Remember how we reported in January that Republicans in Utah, USA, were hell bent on reversing President Obama’s protection of the Bears Ears National Monument? They wanted to give a different slant to “sacrosanct”: they were happy to protect the area subject to an important proviso: it could still be damaged as and when they  considered it necessary. In other words, not sacrosanct at all.

Familiar? Think of all the times English Heritage, Historic England and The National Trust have said The Stonehenge World Heritage Site ought to be damaged because they think it’s necessary (or to be more accurate, because the Government wills it). The three of them have just written an awful joint letter to The Guardian saying: “rather than an act of desecration, the current tunnel proposal presents a once-in-a-generation opportunity to do justice to some of the nation’s most important ancient monuments and landscape.” (Keep that phrase in mind: “a once-in-a-generation opportunity to do justice to some of the nation’s most important ancient monuments and landscape.”)
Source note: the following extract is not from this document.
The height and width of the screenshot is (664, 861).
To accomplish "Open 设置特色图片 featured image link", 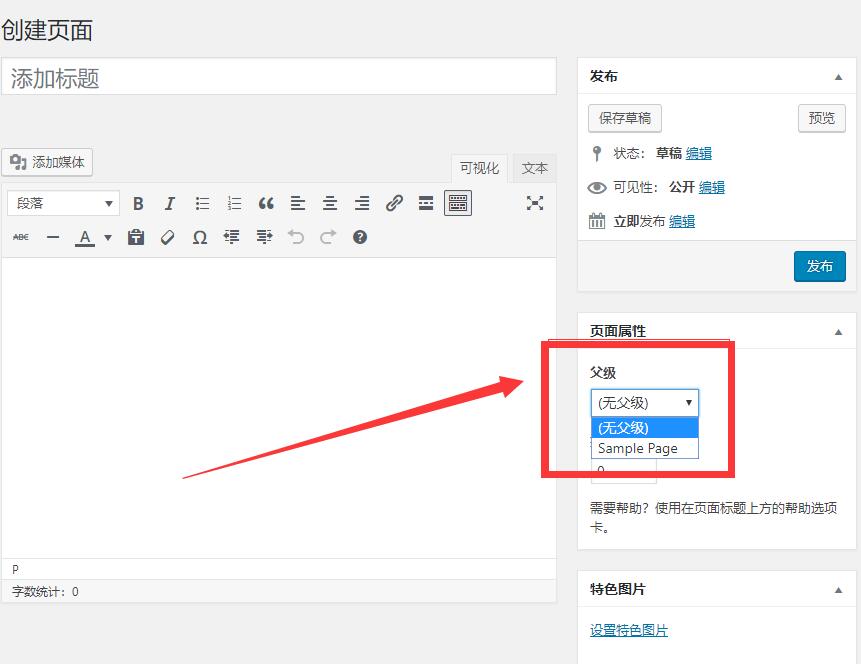I will (629, 630).
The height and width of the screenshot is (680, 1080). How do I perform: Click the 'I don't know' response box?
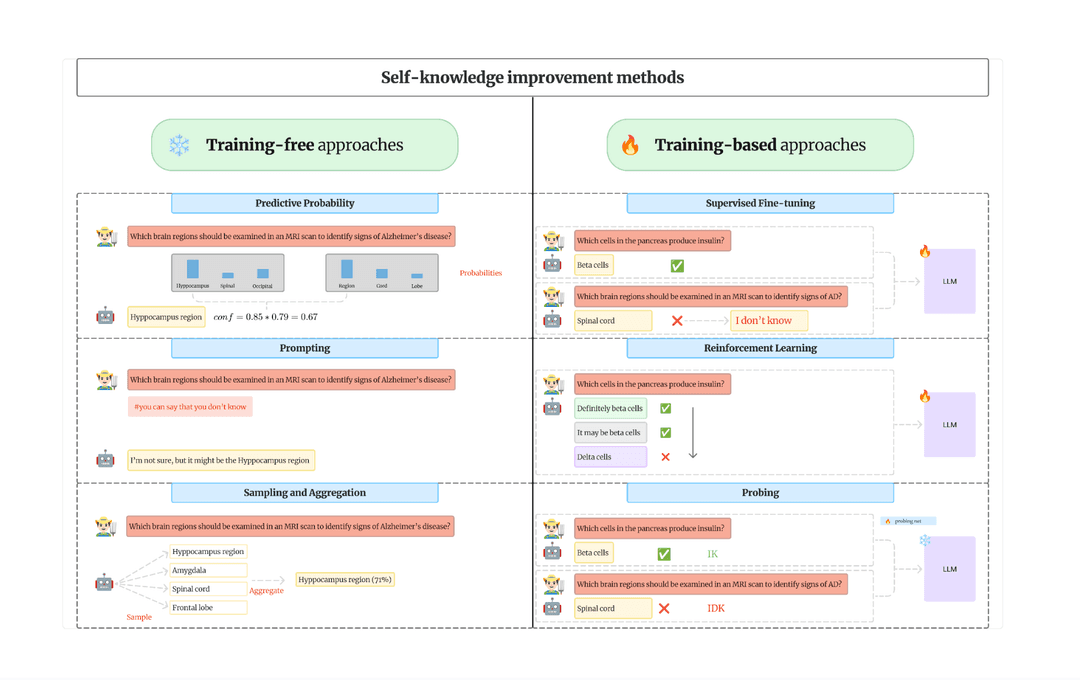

The question arises, what about the concept of the World Heritage landscape being sacrosanct? Can that be ignored merely because they think it’s a good idea? To put their behaviour in context, look who is now talking like them: President Trump says he is cancelling the US Antiquities Act and is going to open up America’s Monuments to ‘Tremendously Positive Things’ For “tremendously positive things” read “a once-in-a-generation opportunity to do justice to some of the nation’s most important ancient monuments and landscape.” EH, HE and NT can spin till they’re blue in the face but they’re riding roughshod over “sacrosanct” and taking the same stance as Donald Trump. As his critics say: he is “using never-tested and dubious legal authority to try to reverse national monument designations”. And so are they, but ours is a world heritage monument.